> Problem requirements: Below is a set of entries. Reproduce exactly the lines from the one containing "Screen dimensions: 907x606" through the end, both included.

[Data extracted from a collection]
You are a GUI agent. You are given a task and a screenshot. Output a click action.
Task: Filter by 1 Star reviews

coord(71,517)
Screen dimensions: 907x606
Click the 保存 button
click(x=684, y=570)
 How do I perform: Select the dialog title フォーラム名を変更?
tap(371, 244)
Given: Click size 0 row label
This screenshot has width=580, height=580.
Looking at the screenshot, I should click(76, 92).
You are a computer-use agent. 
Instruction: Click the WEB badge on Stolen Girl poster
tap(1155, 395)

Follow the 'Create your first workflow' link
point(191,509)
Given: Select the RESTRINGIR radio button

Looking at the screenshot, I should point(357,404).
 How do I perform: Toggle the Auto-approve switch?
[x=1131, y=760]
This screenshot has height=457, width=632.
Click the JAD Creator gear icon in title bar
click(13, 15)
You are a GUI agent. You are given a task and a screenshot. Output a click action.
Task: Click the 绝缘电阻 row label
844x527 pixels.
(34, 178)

> Answer to this problem:
Screen dimensions: 907x606
Click the 保存 button
click(x=684, y=570)
 How do I perform: Select the dialog title フォーラム名を変更?
tap(371, 244)
Given: Click size 0 row label
This screenshot has width=580, height=580.
Looking at the screenshot, I should click(76, 92).
You are a computer-use agent. 
Instruction: Click the WEB badge on Stolen Girl poster
tap(1155, 395)

Follow the 'Create your first workflow' link
point(191,509)
Given: Select the RESTRINGIR radio button

Looking at the screenshot, I should point(357,404).
 How do I perform: Toggle the Auto-approve switch?
[x=1131, y=760]
This screenshot has height=457, width=632.
Click the JAD Creator gear icon in title bar
click(13, 15)
You are a GUI agent. You are given a task and a screenshot. Output a click action.
Task: Click the 绝缘电阻 row label
844x527 pixels.
(34, 178)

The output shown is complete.